#### RECORDS FOR THE TASK

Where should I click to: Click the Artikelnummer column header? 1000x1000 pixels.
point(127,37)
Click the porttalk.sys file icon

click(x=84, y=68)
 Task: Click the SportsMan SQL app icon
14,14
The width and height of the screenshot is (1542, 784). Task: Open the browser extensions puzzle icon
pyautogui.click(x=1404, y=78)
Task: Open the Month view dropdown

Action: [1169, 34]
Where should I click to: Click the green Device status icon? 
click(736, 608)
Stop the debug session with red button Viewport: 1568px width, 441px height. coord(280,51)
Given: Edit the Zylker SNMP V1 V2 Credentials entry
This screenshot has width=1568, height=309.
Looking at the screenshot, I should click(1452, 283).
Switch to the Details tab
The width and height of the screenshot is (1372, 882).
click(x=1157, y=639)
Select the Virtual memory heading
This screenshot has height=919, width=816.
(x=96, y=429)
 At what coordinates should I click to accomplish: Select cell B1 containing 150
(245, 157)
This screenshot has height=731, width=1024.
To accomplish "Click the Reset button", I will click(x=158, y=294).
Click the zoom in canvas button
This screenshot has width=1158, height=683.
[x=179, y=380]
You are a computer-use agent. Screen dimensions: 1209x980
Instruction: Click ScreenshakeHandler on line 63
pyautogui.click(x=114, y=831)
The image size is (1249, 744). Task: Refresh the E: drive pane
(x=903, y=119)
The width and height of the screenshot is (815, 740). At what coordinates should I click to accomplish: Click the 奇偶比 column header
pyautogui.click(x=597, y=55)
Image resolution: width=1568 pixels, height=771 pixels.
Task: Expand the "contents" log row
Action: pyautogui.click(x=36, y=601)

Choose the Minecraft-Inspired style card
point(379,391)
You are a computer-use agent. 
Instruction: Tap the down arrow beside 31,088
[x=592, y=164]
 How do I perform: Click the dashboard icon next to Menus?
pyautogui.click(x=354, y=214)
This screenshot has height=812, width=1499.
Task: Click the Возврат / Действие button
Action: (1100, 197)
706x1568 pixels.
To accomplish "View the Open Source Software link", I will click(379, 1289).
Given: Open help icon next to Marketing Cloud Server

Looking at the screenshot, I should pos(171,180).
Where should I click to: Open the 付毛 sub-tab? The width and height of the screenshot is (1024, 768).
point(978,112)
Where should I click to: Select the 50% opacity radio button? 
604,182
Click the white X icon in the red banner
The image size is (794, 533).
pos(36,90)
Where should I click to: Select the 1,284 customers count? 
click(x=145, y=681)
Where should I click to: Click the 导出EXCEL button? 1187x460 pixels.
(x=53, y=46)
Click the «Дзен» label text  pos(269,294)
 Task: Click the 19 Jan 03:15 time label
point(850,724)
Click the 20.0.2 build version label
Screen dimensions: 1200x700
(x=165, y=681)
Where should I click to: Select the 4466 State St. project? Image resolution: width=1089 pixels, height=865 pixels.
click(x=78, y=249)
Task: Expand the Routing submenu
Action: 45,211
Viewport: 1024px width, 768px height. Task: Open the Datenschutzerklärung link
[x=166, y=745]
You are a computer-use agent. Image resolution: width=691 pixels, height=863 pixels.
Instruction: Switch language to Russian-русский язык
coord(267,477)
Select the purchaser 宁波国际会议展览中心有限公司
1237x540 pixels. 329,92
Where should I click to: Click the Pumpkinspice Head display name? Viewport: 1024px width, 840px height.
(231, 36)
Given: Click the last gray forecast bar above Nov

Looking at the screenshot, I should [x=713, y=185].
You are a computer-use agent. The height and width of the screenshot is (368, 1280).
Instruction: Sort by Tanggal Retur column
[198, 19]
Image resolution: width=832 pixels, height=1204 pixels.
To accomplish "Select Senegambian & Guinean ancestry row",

########

WHAT TO WORK ON -
Find all lines holding the word "computer" in the records above and copy them.

EXERCISE RESPONSE -
You are a computer-use agent. Screen dimensions: 1209x980
You are a computer-use agent. 
You are a computer-use agent. Image resolution: width=691 pixels, height=863 pixels.
You are a computer-use agent. The height and width of the screenshot is (368, 1280).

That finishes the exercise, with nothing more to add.